# EXERCISE REQUIREMENTS:
Repeat the entries exactly as they stand.

# RECORDS SHOWN:
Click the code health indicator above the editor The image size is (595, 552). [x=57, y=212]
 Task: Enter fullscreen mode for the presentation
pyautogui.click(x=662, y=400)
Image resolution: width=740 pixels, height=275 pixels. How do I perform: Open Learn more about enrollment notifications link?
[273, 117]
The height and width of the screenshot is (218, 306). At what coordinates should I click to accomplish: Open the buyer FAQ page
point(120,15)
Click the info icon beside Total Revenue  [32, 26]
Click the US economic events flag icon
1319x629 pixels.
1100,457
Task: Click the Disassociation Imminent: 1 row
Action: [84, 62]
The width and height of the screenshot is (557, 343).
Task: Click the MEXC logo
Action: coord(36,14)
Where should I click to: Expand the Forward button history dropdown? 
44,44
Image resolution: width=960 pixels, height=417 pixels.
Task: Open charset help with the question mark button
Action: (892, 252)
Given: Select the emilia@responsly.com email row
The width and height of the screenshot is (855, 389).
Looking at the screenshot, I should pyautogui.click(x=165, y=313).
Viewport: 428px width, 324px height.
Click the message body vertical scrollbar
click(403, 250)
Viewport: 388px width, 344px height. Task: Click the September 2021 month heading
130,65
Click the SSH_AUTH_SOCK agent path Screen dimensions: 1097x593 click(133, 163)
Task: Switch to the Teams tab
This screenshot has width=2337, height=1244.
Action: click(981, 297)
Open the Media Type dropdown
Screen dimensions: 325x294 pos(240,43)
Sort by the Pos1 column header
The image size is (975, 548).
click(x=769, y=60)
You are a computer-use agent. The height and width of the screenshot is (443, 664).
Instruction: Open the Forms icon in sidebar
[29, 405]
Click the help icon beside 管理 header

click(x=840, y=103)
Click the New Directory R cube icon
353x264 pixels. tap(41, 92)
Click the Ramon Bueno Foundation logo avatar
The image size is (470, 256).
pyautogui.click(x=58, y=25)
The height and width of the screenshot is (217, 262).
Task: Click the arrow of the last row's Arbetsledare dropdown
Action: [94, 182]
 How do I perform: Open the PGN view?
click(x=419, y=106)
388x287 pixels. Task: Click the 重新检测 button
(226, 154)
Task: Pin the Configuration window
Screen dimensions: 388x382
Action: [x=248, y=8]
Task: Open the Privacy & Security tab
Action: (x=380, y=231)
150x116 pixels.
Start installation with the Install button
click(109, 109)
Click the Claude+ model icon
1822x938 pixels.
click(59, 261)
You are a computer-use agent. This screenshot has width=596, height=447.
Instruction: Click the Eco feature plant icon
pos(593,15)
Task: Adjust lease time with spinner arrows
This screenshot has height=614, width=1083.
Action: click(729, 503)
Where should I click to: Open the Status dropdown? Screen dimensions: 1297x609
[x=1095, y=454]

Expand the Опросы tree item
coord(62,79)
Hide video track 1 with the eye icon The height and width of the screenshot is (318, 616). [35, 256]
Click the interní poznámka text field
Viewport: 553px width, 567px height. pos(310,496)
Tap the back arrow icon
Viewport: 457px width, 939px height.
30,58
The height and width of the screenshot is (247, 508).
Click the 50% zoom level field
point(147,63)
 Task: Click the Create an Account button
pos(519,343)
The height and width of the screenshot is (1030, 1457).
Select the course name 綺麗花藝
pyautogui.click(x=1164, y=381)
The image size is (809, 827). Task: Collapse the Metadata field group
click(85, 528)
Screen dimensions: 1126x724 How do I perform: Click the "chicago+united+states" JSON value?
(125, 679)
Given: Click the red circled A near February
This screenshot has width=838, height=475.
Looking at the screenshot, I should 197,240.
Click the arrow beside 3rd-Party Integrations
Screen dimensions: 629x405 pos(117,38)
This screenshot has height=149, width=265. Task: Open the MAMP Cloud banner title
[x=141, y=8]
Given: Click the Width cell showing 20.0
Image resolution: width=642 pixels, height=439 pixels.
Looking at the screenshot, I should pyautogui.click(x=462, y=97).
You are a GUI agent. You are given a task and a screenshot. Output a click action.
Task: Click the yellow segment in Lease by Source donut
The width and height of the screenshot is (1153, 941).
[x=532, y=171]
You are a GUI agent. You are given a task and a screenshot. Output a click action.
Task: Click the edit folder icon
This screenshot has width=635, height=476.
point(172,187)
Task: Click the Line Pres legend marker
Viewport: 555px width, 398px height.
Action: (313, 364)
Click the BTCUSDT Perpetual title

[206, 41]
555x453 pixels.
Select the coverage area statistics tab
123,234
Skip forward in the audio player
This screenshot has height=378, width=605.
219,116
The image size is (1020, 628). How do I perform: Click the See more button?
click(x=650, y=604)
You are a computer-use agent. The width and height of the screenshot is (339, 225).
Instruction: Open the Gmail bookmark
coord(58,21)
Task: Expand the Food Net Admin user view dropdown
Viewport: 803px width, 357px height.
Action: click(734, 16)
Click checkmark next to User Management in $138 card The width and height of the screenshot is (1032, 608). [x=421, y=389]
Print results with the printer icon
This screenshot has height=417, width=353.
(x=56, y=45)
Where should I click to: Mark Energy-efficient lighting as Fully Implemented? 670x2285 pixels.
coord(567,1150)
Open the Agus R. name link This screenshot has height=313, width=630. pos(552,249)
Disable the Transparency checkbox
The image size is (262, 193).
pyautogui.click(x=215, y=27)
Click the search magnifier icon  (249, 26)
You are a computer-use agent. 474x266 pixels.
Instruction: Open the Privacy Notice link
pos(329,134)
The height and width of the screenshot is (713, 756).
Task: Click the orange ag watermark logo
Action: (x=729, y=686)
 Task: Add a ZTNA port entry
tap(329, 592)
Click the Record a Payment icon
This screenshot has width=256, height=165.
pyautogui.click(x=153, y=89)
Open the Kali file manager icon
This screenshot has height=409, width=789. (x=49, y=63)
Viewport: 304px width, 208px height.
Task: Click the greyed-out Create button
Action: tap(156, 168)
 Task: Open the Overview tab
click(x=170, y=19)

# TASK OUTPUT:
Click the code health indicator above the editor The image size is (595, 552). [x=57, y=212]
 Task: Enter fullscreen mode for the presentation
pyautogui.click(x=662, y=400)
Image resolution: width=740 pixels, height=275 pixels. How do I perform: Open Learn more about enrollment notifications link?
[273, 117]
The height and width of the screenshot is (218, 306). At what coordinates should I click to accomplish: Open the buyer FAQ page
point(120,15)
Click the info icon beside Total Revenue  [32, 26]
Click the US economic events flag icon
1319x629 pixels.
1100,457
Task: Click the Disassociation Imminent: 1 row
Action: [84, 62]
The width and height of the screenshot is (557, 343).
Task: Click the MEXC logo
Action: coord(36,14)
Where should I click to: Expand the Forward button history dropdown? 
44,44
Image resolution: width=960 pixels, height=417 pixels.
Task: Open charset help with the question mark button
Action: (892, 252)
Given: Select the emilia@responsly.com email row
The width and height of the screenshot is (855, 389).
Looking at the screenshot, I should pyautogui.click(x=165, y=313).
Viewport: 428px width, 324px height.
Click the message body vertical scrollbar
click(403, 250)
Viewport: 388px width, 344px height. Task: Click the September 2021 month heading
130,65
Click the SSH_AUTH_SOCK agent path Screen dimensions: 1097x593 click(133, 163)
Task: Switch to the Teams tab
This screenshot has width=2337, height=1244.
Action: click(981, 297)
Open the Media Type dropdown
Screen dimensions: 325x294 pos(240,43)
Sort by the Pos1 column header
The image size is (975, 548).
click(x=769, y=60)
You are a computer-use agent. The height and width of the screenshot is (443, 664).
Instruction: Open the Forms icon in sidebar
[29, 405]
Click the help icon beside 管理 header

click(x=840, y=103)
Click the New Directory R cube icon
353x264 pixels. tap(41, 92)
Click the Ramon Bueno Foundation logo avatar
The image size is (470, 256).
pyautogui.click(x=58, y=25)
The height and width of the screenshot is (217, 262).
Task: Click the arrow of the last row's Arbetsledare dropdown
Action: [94, 182]
 How do I perform: Open the PGN view?
click(x=419, y=106)
388x287 pixels. Task: Click the 重新检测 button
(226, 154)
Task: Pin the Configuration window
Screen dimensions: 388x382
Action: [x=248, y=8]
Task: Open the Privacy & Security tab
Action: (x=380, y=231)
150x116 pixels.
Start installation with the Install button
click(109, 109)
Click the Claude+ model icon
1822x938 pixels.
click(59, 261)
You are a computer-use agent. This screenshot has width=596, height=447.
Instruction: Click the Eco feature plant icon
pos(593,15)
Task: Adjust lease time with spinner arrows
This screenshot has height=614, width=1083.
Action: click(729, 503)
Where should I click to: Open the Status dropdown? Screen dimensions: 1297x609
[x=1095, y=454]

Expand the Опросы tree item
coord(62,79)
Hide video track 1 with the eye icon The height and width of the screenshot is (318, 616). [35, 256]
Click the interní poznámka text field
Viewport: 553px width, 567px height. pos(310,496)
Tap the back arrow icon
Viewport: 457px width, 939px height.
30,58
The height and width of the screenshot is (247, 508).
Click the 50% zoom level field
point(147,63)
 Task: Click the Create an Account button
pos(519,343)
The height and width of the screenshot is (1030, 1457).
Select the course name 綺麗花藝
pyautogui.click(x=1164, y=381)
The image size is (809, 827). Task: Collapse the Metadata field group
click(85, 528)
Screen dimensions: 1126x724 How do I perform: Click the "chicago+united+states" JSON value?
(125, 679)
Given: Click the red circled A near February
This screenshot has width=838, height=475.
Looking at the screenshot, I should 197,240.
Click the arrow beside 3rd-Party Integrations
Screen dimensions: 629x405 pos(117,38)
This screenshot has height=149, width=265. Task: Open the MAMP Cloud banner title
[x=141, y=8]
Given: Click the Width cell showing 20.0
Image resolution: width=642 pixels, height=439 pixels.
Looking at the screenshot, I should pyautogui.click(x=462, y=97).
You are a GUI agent. You are given a task and a screenshot. Output a click action.
Task: Click the yellow segment in Lease by Source donut
The width and height of the screenshot is (1153, 941).
[x=532, y=171]
You are a GUI agent. You are given a task and a screenshot. Output a click action.
Task: Click the edit folder icon
This screenshot has width=635, height=476.
point(172,187)
Task: Click the Line Pres legend marker
Viewport: 555px width, 398px height.
Action: (313, 364)
Click the BTCUSDT Perpetual title

[206, 41]
555x453 pixels.
Select the coverage area statistics tab
123,234
Skip forward in the audio player
This screenshot has height=378, width=605.
219,116
The image size is (1020, 628). How do I perform: Click the See more button?
click(x=650, y=604)
You are a computer-use agent. The width and height of the screenshot is (339, 225).
Instruction: Open the Gmail bookmark
coord(58,21)
Task: Expand the Food Net Admin user view dropdown
Viewport: 803px width, 357px height.
Action: click(734, 16)
Click checkmark next to User Management in $138 card The width and height of the screenshot is (1032, 608). [x=421, y=389]
Print results with the printer icon
This screenshot has height=417, width=353.
(x=56, y=45)
Where should I click to: Mark Energy-efficient lighting as Fully Implemented? 670x2285 pixels.
coord(567,1150)
Open the Agus R. name link This screenshot has height=313, width=630. pos(552,249)
Disable the Transparency checkbox
The image size is (262, 193).
pyautogui.click(x=215, y=27)
Click the search magnifier icon  (249, 26)
You are a computer-use agent. 474x266 pixels.
Instruction: Open the Privacy Notice link
pos(329,134)
The height and width of the screenshot is (713, 756).
Task: Click the orange ag watermark logo
Action: (x=729, y=686)
 Task: Add a ZTNA port entry
tap(329, 592)
Click the Record a Payment icon
This screenshot has width=256, height=165.
pyautogui.click(x=153, y=89)
Open the Kali file manager icon
This screenshot has height=409, width=789. (x=49, y=63)
Viewport: 304px width, 208px height.
Task: Click the greyed-out Create button
Action: tap(156, 168)
 Task: Open the Overview tab
click(x=170, y=19)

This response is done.